A Quick History of Big Data & Hadoop
- Facebook, Yahoo! and Google found themselves collecting data on an unprecedented scale. They were the first massive companies collecting tons of data from millions of users.
- They quickly overwhelmed traditional data systems and techniques like Oracle and MySql. Even the best, most expensive vendors using the biggest hardware could barely keep up and certainly couldn’t give them tools to powerfully analyze their influx of data.
-
In the early 2000’s their armies of PhDs developed new techniques like MapReduce, BigTable and Google File System to handle their big data. Initially these techniques were held proprietary. But…
- Around 2005 Facebook, Yahoo! and Google started sharing whitepapers describing their big data technologies.
- In 2006 Doug Cutting starts the Hadoop project as an open source version of these technologies.

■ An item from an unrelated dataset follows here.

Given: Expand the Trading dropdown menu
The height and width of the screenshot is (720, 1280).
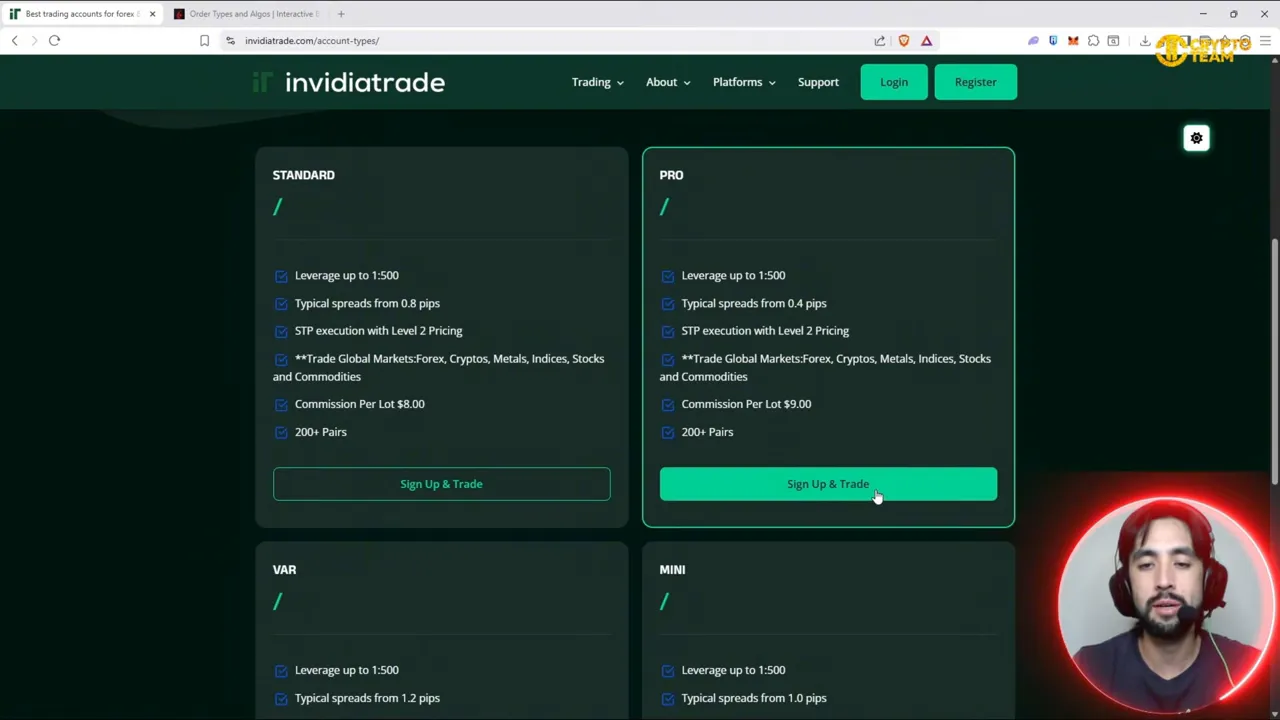Looking at the screenshot, I should 596,82.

- Companies in every industry now find themselves with big data problems because their ability to collect data grows every day.
- A thriving ecosystem of companies, projects and individuals has emerged to tackle big data problems.
What is Big Data?
Big Data generally means having so much data that you overwhelm your traditional systems and techniques. Systems that worked last year, and that felt nimble when launched, suddenly feel sluggish as the burden of massive data loads crushes them. Systems work… engineers make heroic efforts to guarantee that they do. But they never feel agile or responsive again.
Although big data’s often in the many-terabyte, petabyte and exabyte range, there is no official size threshold. In fact, some of the best big data problems don’t involve massive amounts of data… they just require massive amounts of processing on that data.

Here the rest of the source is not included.